O Captopril ocupa um lugar de honra na história da farmacologia como o primeiro IECA a ser desenvolvido e introduzido na prática clínica. Sua descoberta, inspirada no veneno de jararaca, revolucionou o tratamento da hipertensão e abriu as portas para a modulação do SRAA. Quimicamente, o captopril é distintivo por possuir um grupo sulfidrila (-SH) em sua estrutura, que é diretamente responsável pela sua ligação ao íon zinco no sítio ativo da ECA. Esta é a chave da sua ação: liga-se à enzima de forma competitiva e reversível, inibindo-a com potência.

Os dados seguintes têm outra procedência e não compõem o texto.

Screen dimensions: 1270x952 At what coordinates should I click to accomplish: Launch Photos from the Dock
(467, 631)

Por ser uma molécula ativa per se (não é um pró-fármaco), o captopril apresenta uma farmacocinética de ação rápida. Sua biodisponibilidade oral é moderada (cerca de 75%) e é significativamente reduzida pela presença de alimentos (em até 40%), recomendando-se administração uma hora antes das refeições. Após ingestão, o início da inibição da ECA ocorre em 15 minutos, com pico de efeito hipotensor em 1 a 2 horas. Esta característica o tornou historicamente útil no manejo de emergências hipertensivas (embora formas sublinguais não sejam mais recomendadas). No entanto, sua meia-vida é curta (cerca de 2 horas), e a duração do efeito anti-hipertensivo é limitada a 6-12 horas, o que frequentemente exige administração duas ou três vezes ao dia para controle sustentado, uma desvantagem para a adesão em tratamentos crônicos.

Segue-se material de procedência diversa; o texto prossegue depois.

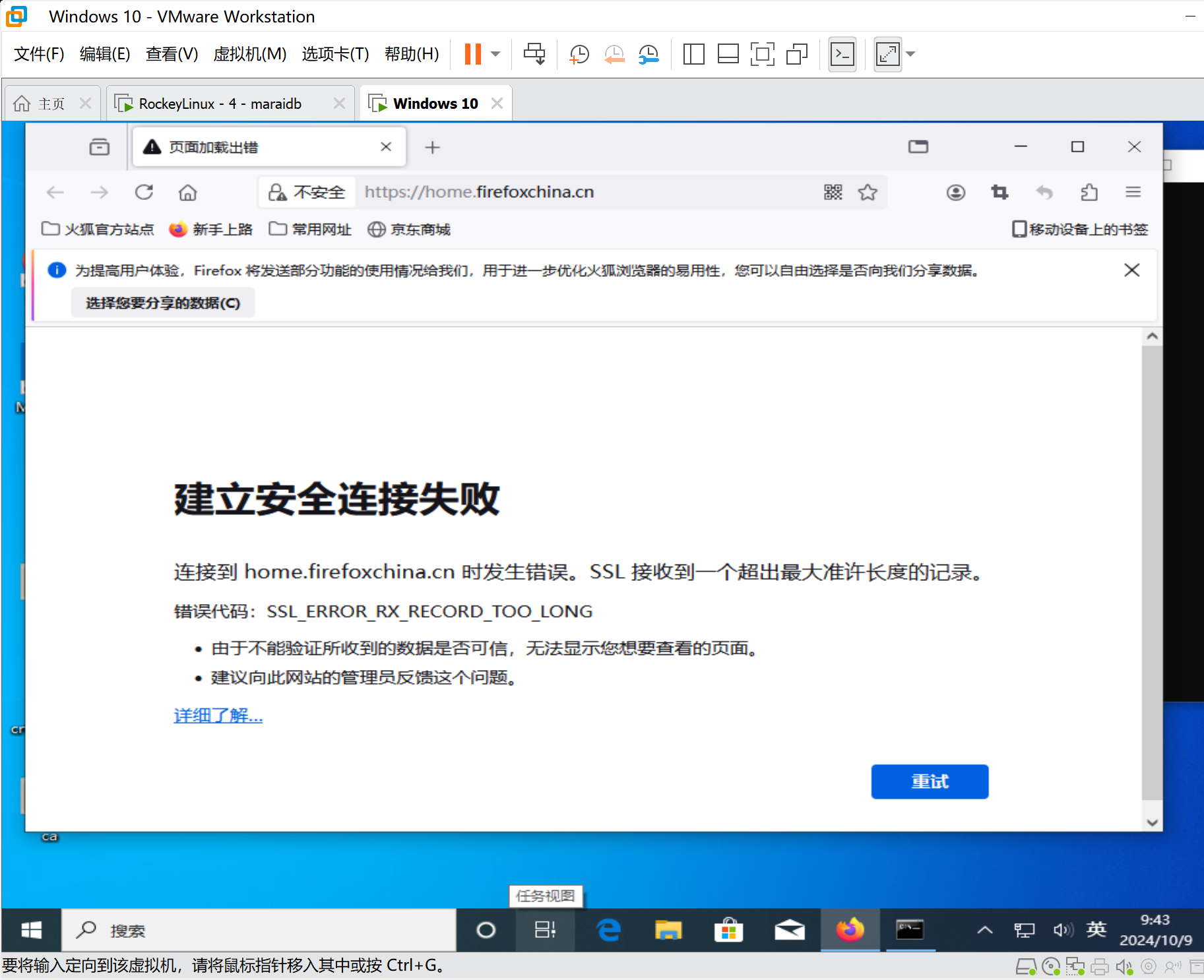This screenshot has height=980, width=1204.
Task: Take a screenshot with Firefox crop icon
Action: 999,192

Além da tosse e do angioedema (comuns à classe), o grupo sulfidrila confere ao captopril um perfil de efeitos adversos específicos, hoje menos frequentes com doses mais baixas: erupções cutâneas, alteração do paladar (disgeusia) e, raramente, neutropenia. Clinicamente, suas indicações principais são as mesmas dos outros IECA: hipertensão, insuficiência cardíaca e nefropatia diabética. Foi através de estudos com captopril que o benefício dos IECA na insuficiência cardíaca foi inicialmente comprovado (estudo CONSENSUS). Hoje, embora seu uso crônico tenha sido em grande parte suplantado por IECA de ação mais prolongada, o captopril mantém um nicho importante pela sua ação rápida oral e por ser uma opção em pacientes com disfunção hepática (que não conseguem ativar pró-fármacos). É o patriarca da classe, cujo legado é a prova de que uma molécula simples pode inaugurar uma nova era na medicina.